(Stored data)
※ ※ ※

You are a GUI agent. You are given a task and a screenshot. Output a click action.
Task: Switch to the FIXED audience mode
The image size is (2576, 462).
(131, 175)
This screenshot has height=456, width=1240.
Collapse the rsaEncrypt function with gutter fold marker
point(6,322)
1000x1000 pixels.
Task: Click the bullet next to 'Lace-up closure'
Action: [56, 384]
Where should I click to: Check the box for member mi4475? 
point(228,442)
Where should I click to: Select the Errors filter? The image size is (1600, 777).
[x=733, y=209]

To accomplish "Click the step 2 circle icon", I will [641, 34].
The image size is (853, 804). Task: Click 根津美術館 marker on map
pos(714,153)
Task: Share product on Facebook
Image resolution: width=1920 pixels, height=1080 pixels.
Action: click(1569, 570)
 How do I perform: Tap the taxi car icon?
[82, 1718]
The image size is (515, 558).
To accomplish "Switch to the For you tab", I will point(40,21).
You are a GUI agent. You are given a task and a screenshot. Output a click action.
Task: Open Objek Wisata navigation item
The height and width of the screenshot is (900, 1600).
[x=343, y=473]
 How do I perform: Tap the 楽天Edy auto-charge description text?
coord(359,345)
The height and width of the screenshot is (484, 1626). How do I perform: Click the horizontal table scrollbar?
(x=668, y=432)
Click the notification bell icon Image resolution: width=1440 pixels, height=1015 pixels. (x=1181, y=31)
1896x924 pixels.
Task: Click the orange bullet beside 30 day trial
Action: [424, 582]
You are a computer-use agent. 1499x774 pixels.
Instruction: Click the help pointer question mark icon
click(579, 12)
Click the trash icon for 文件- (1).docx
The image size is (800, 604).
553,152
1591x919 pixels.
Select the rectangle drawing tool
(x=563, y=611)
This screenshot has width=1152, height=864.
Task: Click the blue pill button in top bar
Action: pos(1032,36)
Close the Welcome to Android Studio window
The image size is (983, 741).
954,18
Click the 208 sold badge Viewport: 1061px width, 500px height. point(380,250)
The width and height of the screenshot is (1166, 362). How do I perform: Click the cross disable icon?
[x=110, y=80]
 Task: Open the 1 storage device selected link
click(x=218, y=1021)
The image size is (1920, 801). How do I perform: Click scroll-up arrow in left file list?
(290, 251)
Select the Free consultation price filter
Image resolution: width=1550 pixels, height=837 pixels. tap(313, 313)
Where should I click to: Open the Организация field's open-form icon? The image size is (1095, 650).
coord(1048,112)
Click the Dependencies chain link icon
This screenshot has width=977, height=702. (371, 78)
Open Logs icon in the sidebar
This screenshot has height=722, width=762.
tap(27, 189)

※ ※ ※

# [The problem]
Only the last part of the records is wanted. Repeat it exactly, beginning at the line containing "The width and" and ending at the final line.

# [Response]
The width and height of the screenshot is (1166, 362). How do I perform: Click the cross disable icon?
[x=110, y=80]
 Task: Open the 1 storage device selected link
click(x=218, y=1021)
The image size is (1920, 801). How do I perform: Click scroll-up arrow in left file list?
(290, 251)
Select the Free consultation price filter
Image resolution: width=1550 pixels, height=837 pixels. tap(313, 313)
Where should I click to: Open the Организация field's open-form icon? The image size is (1095, 650).
coord(1048,112)
Click the Dependencies chain link icon
This screenshot has width=977, height=702. (371, 78)
Open Logs icon in the sidebar
This screenshot has height=722, width=762.
tap(27, 189)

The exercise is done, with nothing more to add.